» Exercise:
Only the pictures are to be left out; set down the rest of the records exactly.

» Records shown:

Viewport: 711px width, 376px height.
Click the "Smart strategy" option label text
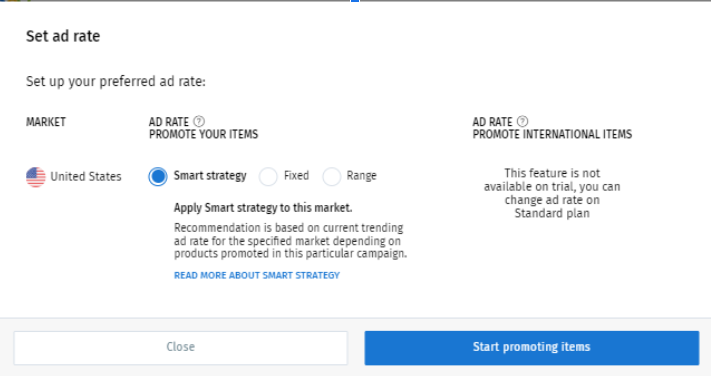tap(210, 176)
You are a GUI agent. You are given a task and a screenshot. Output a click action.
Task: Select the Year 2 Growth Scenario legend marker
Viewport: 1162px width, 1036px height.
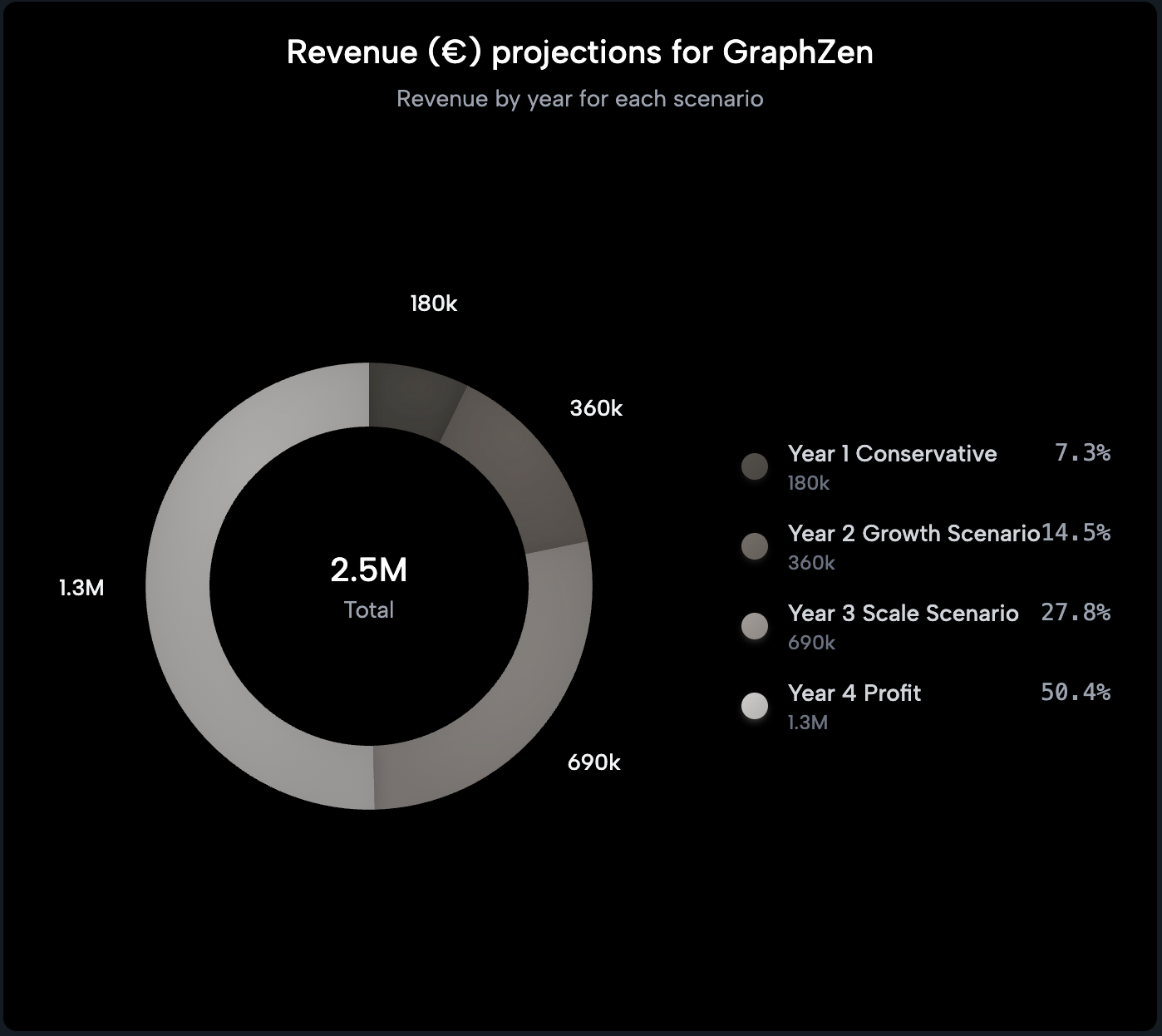(x=755, y=546)
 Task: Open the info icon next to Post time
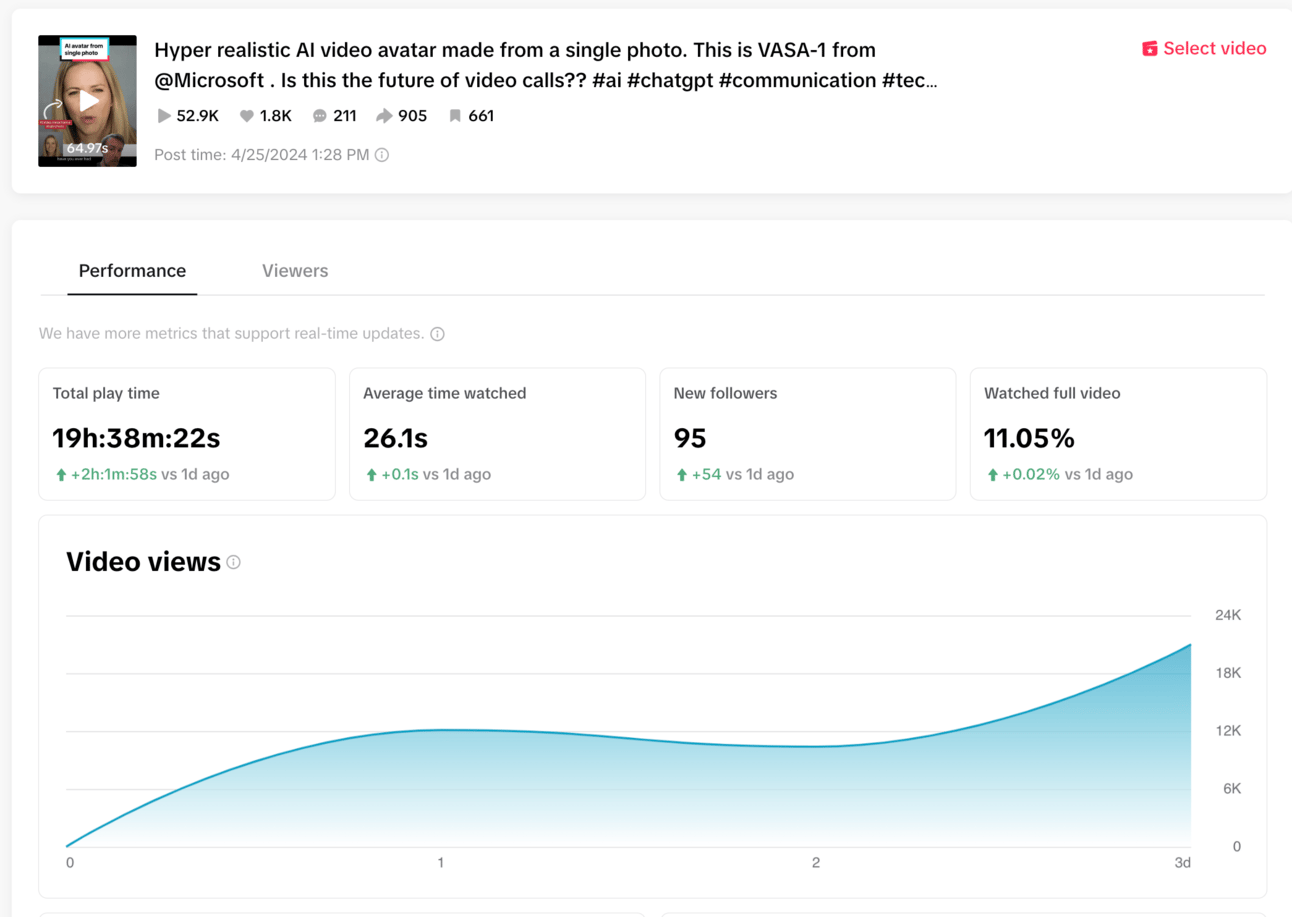[x=382, y=155]
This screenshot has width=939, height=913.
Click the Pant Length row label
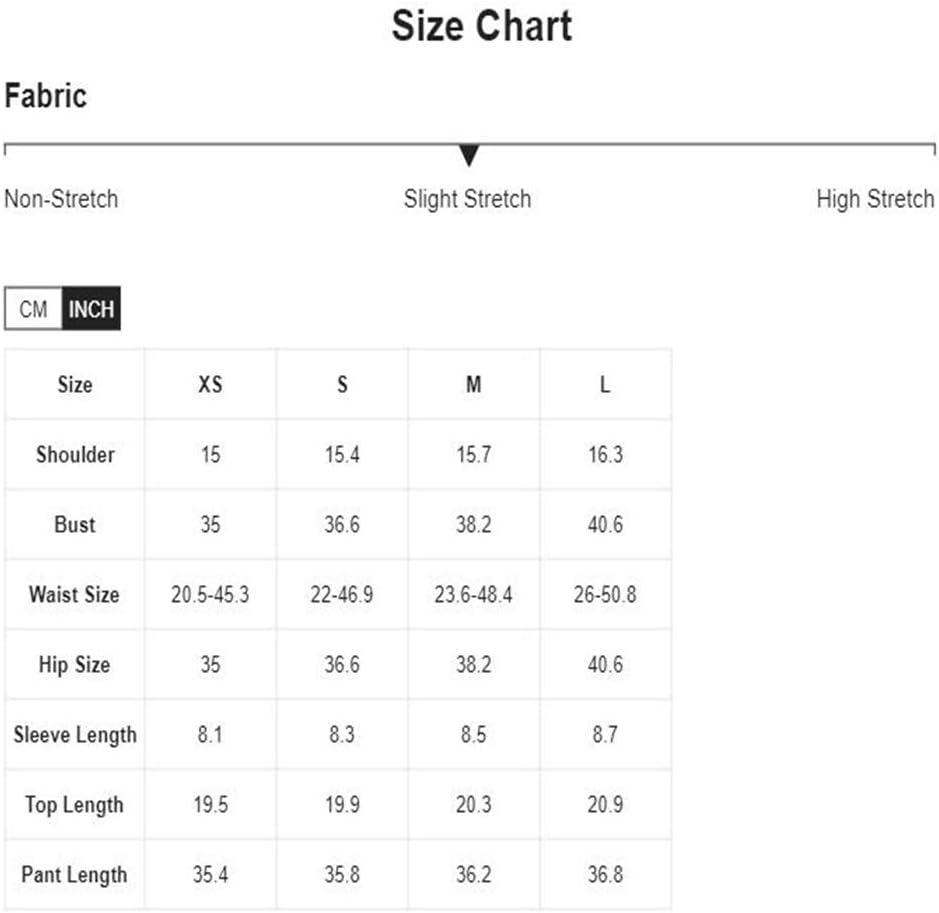coord(74,875)
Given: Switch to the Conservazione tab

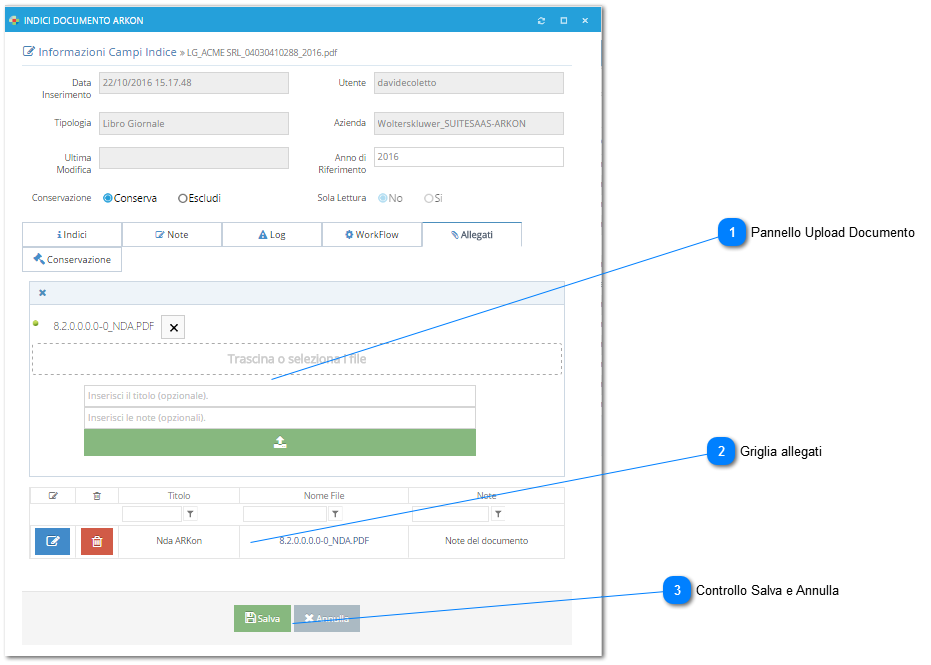Looking at the screenshot, I should click(x=72, y=259).
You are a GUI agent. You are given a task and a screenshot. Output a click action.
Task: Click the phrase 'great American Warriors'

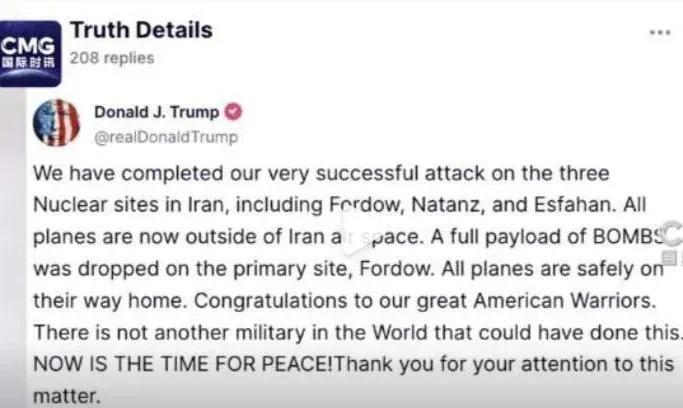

» Problem solution:
Viewport: 711px width, 376px height.
Click the "Smart strategy" option label text
tap(210, 176)
You are a GUI agent. You are given a task and a screenshot. Output a click action.
Task: Select the Year 2 Growth Scenario legend marker
Viewport: 1162px width, 1036px height.
(x=755, y=546)
 Task: Open the info icon next to Post time
[x=382, y=155]
This screenshot has width=939, height=913.
Click the Pant Length row label
coord(74,875)
Given: Switch to the Conservazione tab

Looking at the screenshot, I should click(x=72, y=259).
You are a GUI agent. You are given a task and a screenshot. Output a click action.
Task: Click the phrase 'great American Warriors'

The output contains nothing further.